### TRY IT
Transcribe every entry precisely, omitting nothing.

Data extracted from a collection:
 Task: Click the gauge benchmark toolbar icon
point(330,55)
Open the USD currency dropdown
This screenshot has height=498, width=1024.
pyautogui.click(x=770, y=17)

### PROBLEM SOLUTION
 Task: Click the gauge benchmark toolbar icon
point(330,55)
Open the USD currency dropdown
This screenshot has height=498, width=1024.
pyautogui.click(x=770, y=17)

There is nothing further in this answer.